[Opening Supplied entries section]

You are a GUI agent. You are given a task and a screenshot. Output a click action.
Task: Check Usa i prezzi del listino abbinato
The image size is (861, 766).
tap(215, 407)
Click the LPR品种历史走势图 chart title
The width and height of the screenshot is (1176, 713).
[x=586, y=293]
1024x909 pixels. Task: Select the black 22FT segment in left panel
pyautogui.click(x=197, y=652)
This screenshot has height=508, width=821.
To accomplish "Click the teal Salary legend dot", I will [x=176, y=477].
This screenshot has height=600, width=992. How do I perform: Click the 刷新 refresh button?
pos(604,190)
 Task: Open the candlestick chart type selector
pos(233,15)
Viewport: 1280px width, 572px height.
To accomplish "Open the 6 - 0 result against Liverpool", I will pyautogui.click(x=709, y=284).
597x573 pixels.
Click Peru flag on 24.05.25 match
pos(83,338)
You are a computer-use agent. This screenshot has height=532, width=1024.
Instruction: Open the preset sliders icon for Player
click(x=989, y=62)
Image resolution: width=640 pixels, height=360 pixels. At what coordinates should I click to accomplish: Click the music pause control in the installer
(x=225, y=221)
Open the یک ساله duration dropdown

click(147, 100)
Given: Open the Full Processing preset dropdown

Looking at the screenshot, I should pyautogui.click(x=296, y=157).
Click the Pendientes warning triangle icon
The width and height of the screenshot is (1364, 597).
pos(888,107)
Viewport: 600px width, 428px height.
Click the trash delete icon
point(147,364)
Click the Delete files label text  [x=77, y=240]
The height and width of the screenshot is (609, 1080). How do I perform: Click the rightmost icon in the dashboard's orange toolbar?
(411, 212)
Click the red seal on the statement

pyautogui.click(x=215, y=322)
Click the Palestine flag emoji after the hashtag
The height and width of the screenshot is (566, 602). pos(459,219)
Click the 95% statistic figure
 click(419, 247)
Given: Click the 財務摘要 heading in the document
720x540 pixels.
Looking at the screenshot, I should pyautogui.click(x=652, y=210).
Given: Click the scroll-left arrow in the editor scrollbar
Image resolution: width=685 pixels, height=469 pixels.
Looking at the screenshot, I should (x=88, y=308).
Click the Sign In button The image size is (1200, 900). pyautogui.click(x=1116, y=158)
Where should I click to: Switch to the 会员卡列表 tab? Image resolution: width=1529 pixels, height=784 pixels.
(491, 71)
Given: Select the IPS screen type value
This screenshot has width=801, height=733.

[Closing Supplied entries section]

* _Work task_:
Having read the records above, print them out again exactly.

* _Response to the exercise_:
You are a GUI agent. You are given a task and a screenshot. Output a click action.
Task: Check Usa i prezzi del listino abbinato
The image size is (861, 766).
tap(215, 407)
Click the LPR品种历史走势图 chart title
The width and height of the screenshot is (1176, 713).
[x=586, y=293]
1024x909 pixels. Task: Select the black 22FT segment in left panel
pyautogui.click(x=197, y=652)
This screenshot has height=508, width=821.
To accomplish "Click the teal Salary legend dot", I will [x=176, y=477].
This screenshot has height=600, width=992. How do I perform: Click the 刷新 refresh button?
pos(604,190)
 Task: Open the candlestick chart type selector
pos(233,15)
Viewport: 1280px width, 572px height.
To accomplish "Open the 6 - 0 result against Liverpool", I will pyautogui.click(x=709, y=284).
597x573 pixels.
Click Peru flag on 24.05.25 match
pos(83,338)
You are a computer-use agent. This screenshot has height=532, width=1024.
Instruction: Open the preset sliders icon for Player
click(x=989, y=62)
Image resolution: width=640 pixels, height=360 pixels. At what coordinates should I click to accomplish: Click the music pause control in the installer
(x=225, y=221)
Open the یک ساله duration dropdown

click(147, 100)
Given: Open the Full Processing preset dropdown

Looking at the screenshot, I should pyautogui.click(x=296, y=157).
Click the Pendientes warning triangle icon
The width and height of the screenshot is (1364, 597).
pos(888,107)
Viewport: 600px width, 428px height.
Click the trash delete icon
point(147,364)
Click the Delete files label text  [x=77, y=240]
The height and width of the screenshot is (609, 1080). How do I perform: Click the rightmost icon in the dashboard's orange toolbar?
(411, 212)
Click the red seal on the statement

pyautogui.click(x=215, y=322)
Click the Palestine flag emoji after the hashtag
The height and width of the screenshot is (566, 602). pos(459,219)
Click the 95% statistic figure
 click(419, 247)
Given: Click the 財務摘要 heading in the document
720x540 pixels.
Looking at the screenshot, I should pyautogui.click(x=652, y=210).
Given: Click the scroll-left arrow in the editor scrollbar
Image resolution: width=685 pixels, height=469 pixels.
Looking at the screenshot, I should (x=88, y=308).
Click the Sign In button The image size is (1200, 900). pyautogui.click(x=1116, y=158)
Where should I click to: Switch to the 会员卡列表 tab? Image resolution: width=1529 pixels, height=784 pixels.
(491, 71)
Given: Select the IPS screen type value
This screenshot has width=801, height=733.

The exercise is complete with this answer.